Jean Raspail, born on July 5th, 1925 in central France as the son of a factory manager and his wife, has died on June 13th near Paris. Raspail attended private Catholic school and the conservative education would mark him for the rest of his life, as he disliked both Communism and Liberalism. At the beginning of the 1950s, he traveled by car from Tierra del Fuego in southernmost Argentina to the US State of Alaska, and around the former Inca Empire in South America, to better understand populations threatened by their confrontation with modernity.
His best known and eventually visionary work, The Camp of the Saints, was published in 1973. Raspail predicted the collapse of the West from an overwhelming «tidal wave» of Third World Immigration for which it isn’t prepared. Western intellectuals have undermined all traditions, stating that self-assertion is immoral. The Churches preach a false, sentimental charity. Entrepreneurs concentrate on profit maximization and don’t care about common welfare. Politicians are corrupt and soldiers don’t really know for what they should risk their lives for anymore. At the end, the Old Continent falls into the hands of those pitiful and miserable invaders.
The novel has been translated into Afrikaans, Czech, Dutch, English, German, Italian, Polish and Portuguese and Spanish. So far, it had sold over two million copies. Raspail pointed out that in the 21st century such a book couldn´t be published anymore due to all kinds of anti-discrimination and anti-racist laws. Luckily, such restrictions can‘t be applied with retroactive effect (yet).
The latest developments in Europe and the US have proven him right. The consequences of altruistic madness, a fatal combination of misunderstood Christian and Leftist ideas, feeding on self-hate and a collective yearning for death, are indeed destroying Western civilization. An ongoing basically unchecked influx of poor, unqualified people into developed countries will lead to the downfall of both the welfare state and the political system.

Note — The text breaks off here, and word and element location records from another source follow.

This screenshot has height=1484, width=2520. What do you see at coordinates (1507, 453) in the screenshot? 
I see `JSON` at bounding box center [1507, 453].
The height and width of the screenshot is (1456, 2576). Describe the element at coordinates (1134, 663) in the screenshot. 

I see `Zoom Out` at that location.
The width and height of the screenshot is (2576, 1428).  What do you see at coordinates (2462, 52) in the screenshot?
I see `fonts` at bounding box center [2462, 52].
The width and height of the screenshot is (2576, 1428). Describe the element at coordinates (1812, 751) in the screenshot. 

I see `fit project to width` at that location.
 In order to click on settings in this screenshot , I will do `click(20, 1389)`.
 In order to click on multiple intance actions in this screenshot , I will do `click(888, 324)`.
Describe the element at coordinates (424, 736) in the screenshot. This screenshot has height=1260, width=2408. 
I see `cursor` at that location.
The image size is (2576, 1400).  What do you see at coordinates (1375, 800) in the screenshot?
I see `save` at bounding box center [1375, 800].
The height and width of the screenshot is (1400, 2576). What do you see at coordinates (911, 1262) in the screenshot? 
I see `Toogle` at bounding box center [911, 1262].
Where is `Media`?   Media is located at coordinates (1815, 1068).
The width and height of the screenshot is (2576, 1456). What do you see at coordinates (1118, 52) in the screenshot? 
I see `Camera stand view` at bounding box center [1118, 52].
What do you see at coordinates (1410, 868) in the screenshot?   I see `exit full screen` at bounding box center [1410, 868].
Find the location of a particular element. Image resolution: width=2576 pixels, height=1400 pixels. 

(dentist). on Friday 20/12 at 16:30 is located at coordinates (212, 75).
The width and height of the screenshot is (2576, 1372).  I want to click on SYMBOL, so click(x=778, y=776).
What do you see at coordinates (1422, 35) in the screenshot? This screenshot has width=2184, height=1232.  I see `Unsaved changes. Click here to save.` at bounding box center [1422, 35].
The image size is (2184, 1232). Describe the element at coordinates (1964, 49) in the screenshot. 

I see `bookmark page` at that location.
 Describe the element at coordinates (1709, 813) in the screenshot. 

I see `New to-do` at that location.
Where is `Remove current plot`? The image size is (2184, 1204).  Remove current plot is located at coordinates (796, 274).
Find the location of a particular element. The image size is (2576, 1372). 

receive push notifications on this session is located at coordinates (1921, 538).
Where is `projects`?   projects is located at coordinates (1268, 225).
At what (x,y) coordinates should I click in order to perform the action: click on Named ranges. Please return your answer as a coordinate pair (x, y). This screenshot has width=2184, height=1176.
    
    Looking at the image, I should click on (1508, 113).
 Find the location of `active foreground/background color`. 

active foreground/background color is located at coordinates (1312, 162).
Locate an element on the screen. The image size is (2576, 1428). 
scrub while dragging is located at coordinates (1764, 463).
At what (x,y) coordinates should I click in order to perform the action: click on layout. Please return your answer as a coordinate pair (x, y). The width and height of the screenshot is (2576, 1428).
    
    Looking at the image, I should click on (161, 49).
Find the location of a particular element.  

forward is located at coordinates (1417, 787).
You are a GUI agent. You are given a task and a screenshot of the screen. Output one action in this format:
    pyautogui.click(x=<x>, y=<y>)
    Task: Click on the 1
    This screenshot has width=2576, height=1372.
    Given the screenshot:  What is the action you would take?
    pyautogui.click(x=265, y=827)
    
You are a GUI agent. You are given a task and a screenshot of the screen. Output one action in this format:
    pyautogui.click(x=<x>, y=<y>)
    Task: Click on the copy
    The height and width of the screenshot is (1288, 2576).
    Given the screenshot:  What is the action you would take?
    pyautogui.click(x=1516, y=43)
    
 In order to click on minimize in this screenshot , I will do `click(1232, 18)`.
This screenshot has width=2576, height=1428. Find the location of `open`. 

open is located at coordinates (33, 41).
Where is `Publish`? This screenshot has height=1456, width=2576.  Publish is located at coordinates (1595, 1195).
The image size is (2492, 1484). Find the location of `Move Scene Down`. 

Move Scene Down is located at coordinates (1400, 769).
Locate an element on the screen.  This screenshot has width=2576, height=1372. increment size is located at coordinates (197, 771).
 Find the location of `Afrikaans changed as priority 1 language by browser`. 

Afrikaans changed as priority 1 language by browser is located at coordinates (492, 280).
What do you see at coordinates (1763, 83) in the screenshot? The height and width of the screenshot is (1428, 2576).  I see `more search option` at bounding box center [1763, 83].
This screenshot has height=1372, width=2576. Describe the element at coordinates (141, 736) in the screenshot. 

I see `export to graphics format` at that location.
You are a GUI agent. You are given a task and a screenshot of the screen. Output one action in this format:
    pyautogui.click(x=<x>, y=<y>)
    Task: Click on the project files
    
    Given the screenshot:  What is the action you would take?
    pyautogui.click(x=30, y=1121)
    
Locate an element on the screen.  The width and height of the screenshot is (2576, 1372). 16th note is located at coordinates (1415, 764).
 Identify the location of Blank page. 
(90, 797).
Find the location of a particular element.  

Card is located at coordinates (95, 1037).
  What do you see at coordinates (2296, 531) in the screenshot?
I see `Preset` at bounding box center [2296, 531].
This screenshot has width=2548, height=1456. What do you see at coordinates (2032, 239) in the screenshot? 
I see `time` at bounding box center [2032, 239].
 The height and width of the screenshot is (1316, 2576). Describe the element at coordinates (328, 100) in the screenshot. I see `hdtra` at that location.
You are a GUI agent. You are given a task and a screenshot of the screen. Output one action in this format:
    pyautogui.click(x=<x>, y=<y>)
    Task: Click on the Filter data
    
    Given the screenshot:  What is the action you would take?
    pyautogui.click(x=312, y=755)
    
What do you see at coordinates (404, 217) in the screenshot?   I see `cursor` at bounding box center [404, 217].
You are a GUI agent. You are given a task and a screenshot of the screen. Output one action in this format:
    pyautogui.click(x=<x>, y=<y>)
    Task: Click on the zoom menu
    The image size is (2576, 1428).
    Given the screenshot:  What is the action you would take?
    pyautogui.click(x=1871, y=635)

Raspail reiterated his pessimistic views in an article co-written in 1985 for French magazine Le Figaro. In «Will France still be French in 2015?» he asserted «the proportion of France’s non-European immigrant population will grow to endanger the survival of traditional French culture, values and identity». In another controversial article for Le Figaro from 2004, entitled «The Fatherland betrayed by the Republic», Raspail criticized the French immigration policy and was subsequently sued for inciting racial hatred by the asylum lobby, but legal action led to nothing.
Compare the 1984 French national football team, when it first won the Euro tournament, with Les Bleus in 2020, and the development is obvious and undeniable. Though the accelerating replacement of Europeans is much celebrated by a brain-washed, culturally alienated civil society, seconded by the media as well as political and educational institutions. Ordinary citizens have been abandoned by their leaders and can only watch in horror how Raspail’s prophecy step by step comes true.